» **Task goal**:
Your task is to transcribe the entries exactly.

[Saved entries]
────────────────
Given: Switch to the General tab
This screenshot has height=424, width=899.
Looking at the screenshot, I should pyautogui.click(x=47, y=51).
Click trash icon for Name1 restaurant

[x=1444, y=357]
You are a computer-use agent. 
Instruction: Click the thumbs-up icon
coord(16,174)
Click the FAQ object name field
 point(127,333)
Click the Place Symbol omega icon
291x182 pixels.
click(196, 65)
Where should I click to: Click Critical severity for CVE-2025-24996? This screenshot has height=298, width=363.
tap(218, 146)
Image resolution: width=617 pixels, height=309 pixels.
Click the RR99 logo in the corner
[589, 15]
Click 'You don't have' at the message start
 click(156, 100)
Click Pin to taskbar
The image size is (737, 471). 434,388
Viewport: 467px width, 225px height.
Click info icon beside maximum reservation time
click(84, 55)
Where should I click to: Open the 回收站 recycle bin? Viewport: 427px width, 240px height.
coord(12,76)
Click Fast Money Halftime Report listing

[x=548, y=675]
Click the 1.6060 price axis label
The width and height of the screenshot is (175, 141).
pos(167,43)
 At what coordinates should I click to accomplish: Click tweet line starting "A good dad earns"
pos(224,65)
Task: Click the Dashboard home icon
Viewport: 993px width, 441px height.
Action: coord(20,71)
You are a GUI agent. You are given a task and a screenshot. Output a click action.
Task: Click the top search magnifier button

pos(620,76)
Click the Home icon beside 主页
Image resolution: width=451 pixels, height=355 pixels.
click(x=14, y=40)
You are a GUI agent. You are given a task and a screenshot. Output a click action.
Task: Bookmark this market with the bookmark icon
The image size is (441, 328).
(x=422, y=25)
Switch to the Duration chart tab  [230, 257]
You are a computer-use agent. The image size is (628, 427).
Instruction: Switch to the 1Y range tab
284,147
────────────────
» **Answer below**:
Given: Switch to the General tab
This screenshot has height=424, width=899.
Looking at the screenshot, I should pyautogui.click(x=47, y=51).
Click trash icon for Name1 restaurant

[x=1444, y=357]
You are a computer-use agent. 
Instruction: Click the thumbs-up icon
coord(16,174)
Click the FAQ object name field
 point(127,333)
Click the Place Symbol omega icon
291x182 pixels.
click(196, 65)
Where should I click to: Click Critical severity for CVE-2025-24996? This screenshot has height=298, width=363.
tap(218, 146)
Image resolution: width=617 pixels, height=309 pixels.
Click the RR99 logo in the corner
[589, 15]
Click 'You don't have' at the message start
 click(156, 100)
Click Pin to taskbar
The image size is (737, 471). 434,388
Viewport: 467px width, 225px height.
Click info icon beside maximum reservation time
click(84, 55)
Where should I click to: Open the 回收站 recycle bin? Viewport: 427px width, 240px height.
coord(12,76)
Click Fast Money Halftime Report listing

[x=548, y=675]
Click the 1.6060 price axis label
The width and height of the screenshot is (175, 141).
pos(167,43)
 At what coordinates should I click to accomplish: Click tweet line starting "A good dad earns"
pos(224,65)
Task: Click the Dashboard home icon
Viewport: 993px width, 441px height.
Action: coord(20,71)
You are a GUI agent. You are given a task and a screenshot. Output a click action.
Task: Click the top search magnifier button

pos(620,76)
Click the Home icon beside 主页
Image resolution: width=451 pixels, height=355 pixels.
click(x=14, y=40)
You are a GUI agent. You are given a task and a screenshot. Output a click action.
Task: Bookmark this market with the bookmark icon
The image size is (441, 328).
(x=422, y=25)
Switch to the Duration chart tab  [230, 257]
You are a computer-use agent. The image size is (628, 427).
Instruction: Switch to the 1Y range tab
284,147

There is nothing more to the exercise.